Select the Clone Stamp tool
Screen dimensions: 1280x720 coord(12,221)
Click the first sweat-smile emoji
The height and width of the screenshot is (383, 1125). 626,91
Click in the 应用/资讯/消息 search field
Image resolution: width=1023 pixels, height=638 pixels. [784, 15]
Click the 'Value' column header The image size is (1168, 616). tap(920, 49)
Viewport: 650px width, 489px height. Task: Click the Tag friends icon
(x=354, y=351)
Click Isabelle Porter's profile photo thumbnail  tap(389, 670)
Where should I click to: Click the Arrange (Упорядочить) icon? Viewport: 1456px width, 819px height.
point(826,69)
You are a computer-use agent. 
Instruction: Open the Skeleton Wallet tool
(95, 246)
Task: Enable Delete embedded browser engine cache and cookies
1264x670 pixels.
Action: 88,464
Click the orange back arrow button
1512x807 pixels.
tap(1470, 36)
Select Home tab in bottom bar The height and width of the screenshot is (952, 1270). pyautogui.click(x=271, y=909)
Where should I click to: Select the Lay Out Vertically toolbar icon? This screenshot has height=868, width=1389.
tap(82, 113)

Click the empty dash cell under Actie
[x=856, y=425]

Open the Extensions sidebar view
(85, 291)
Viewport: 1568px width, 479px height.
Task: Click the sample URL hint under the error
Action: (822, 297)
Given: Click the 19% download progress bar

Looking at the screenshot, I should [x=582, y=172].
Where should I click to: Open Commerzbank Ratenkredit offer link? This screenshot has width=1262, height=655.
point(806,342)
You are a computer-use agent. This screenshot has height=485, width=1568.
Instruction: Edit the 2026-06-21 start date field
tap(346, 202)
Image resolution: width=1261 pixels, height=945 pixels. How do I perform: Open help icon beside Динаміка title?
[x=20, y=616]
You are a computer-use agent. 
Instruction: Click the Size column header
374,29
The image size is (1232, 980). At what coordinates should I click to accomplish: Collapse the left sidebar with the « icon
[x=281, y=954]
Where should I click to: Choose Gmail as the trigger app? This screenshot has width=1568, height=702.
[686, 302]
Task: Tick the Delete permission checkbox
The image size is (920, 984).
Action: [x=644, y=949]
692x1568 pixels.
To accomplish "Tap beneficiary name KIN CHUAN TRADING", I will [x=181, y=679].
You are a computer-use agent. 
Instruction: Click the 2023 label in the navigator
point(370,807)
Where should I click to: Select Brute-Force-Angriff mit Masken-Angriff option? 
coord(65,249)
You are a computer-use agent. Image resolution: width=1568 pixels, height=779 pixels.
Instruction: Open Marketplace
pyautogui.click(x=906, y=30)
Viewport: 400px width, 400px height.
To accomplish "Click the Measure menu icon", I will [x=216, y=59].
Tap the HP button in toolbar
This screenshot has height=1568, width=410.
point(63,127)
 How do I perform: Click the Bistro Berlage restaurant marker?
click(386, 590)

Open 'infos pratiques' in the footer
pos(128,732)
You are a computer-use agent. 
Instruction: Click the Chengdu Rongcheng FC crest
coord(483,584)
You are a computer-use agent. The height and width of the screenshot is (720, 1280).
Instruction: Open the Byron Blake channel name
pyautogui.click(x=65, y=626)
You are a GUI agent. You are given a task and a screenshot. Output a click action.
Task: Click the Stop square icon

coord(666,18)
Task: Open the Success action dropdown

☆ ☆ ☆ ☆

== Task objective ==
Please turn the items above into a numbered list, leaving out the blank lines.

== Answer to this task ==
1. Select the Clone Stamp tool
2. Screen dimensions: 1280x720 coord(12,221)
3. Click the first sweat-smile emoji
4. The height and width of the screenshot is (383, 1125). 626,91
5. Click in the 应用/资讯/消息 search field
6. Image resolution: width=1023 pixels, height=638 pixels. [784, 15]
7. Click the 'Value' column header The image size is (1168, 616). tap(920, 49)
8. Viewport: 650px width, 489px height. Task: Click the Tag friends icon
9. (x=354, y=351)
10. Click Isabelle Porter's profile photo thumbnail  tap(389, 670)
11. Where should I click to: Click the Arrange (Упорядочить) icon? Viewport: 1456px width, 819px height.
12. point(826,69)
13. You are a computer-use agent. 
14. Instruction: Open the Skeleton Wallet tool
15. (95, 246)
16. Task: Enable Delete embedded browser engine cache and cookies
17. 1264x670 pixels.
18. Action: 88,464
19. Click the orange back arrow button
20. 1512x807 pixels.
21. tap(1470, 36)
22. Select Home tab in bottom bar The height and width of the screenshot is (952, 1270). pyautogui.click(x=271, y=909)
23. Where should I click to: Select the Lay Out Vertically toolbar icon? This screenshot has height=868, width=1389.
24. tap(82, 113)
25. Click the empty dash cell under Actie
26. [x=856, y=425]
27. Open the Extensions sidebar view
28. (85, 291)
29. Viewport: 1568px width, 479px height.
30. Task: Click the sample URL hint under the error
31. Action: (822, 297)
32. Given: Click the 19% download progress bar
33. Looking at the screenshot, I should [x=582, y=172].
34. Where should I click to: Open Commerzbank Ratenkredit offer link? This screenshot has width=1262, height=655.
35. point(806,342)
36. You are a computer-use agent. This screenshot has height=485, width=1568.
37. Instruction: Edit the 2026-06-21 start date field
38. tap(346, 202)
39. Image resolution: width=1261 pixels, height=945 pixels. How do I perform: Open help icon beside Динаміка title?
40. [x=20, y=616]
41. You are a computer-use agent. 
42. Instruction: Click the Size column header
43. 374,29
44. The image size is (1232, 980). At what coordinates should I click to accomplish: Collapse the left sidebar with the « icon
45. [x=281, y=954]
46. Where should I click to: Choose Gmail as the trigger app? This screenshot has width=1568, height=702.
47. [686, 302]
48. Task: Tick the Delete permission checkbox
49. The image size is (920, 984).
50. Action: [x=644, y=949]
51. 692x1568 pixels.
52. To accomplish "Tap beneficiary name KIN CHUAN TRADING", I will [x=181, y=679].
53. You are a computer-use agent. 
54. Instruction: Click the 2023 label in the navigator
55. point(370,807)
56. Where should I click to: Select Brute-Force-Angriff mit Masken-Angriff option? 
57. coord(65,249)
58. You are a computer-use agent. Image resolution: width=1568 pixels, height=779 pixels.
59. Instruction: Open Marketplace
60. pyautogui.click(x=906, y=30)
61. Viewport: 400px width, 400px height.
62. To accomplish "Click the Measure menu icon", I will [x=216, y=59].
63. Tap the HP button in toolbar
64. This screenshot has height=1568, width=410.
65. point(63,127)
66.  How do I perform: Click the Bistro Berlage restaurant marker?
67. click(386, 590)
68. Open 'infos pratiques' in the footer
69. pos(128,732)
70. You are a computer-use agent. 
71. Instruction: Click the Chengdu Rongcheng FC crest
72. coord(483,584)
73. You are a computer-use agent. The height and width of the screenshot is (720, 1280).
74. Instruction: Open the Byron Blake channel name
75. pyautogui.click(x=65, y=626)
76. You are a GUI agent. You are given a task and a screenshot. Output a click action.
77. Task: Click the Stop square icon
78. coord(666,18)
79. Task: Open the Success action dropdown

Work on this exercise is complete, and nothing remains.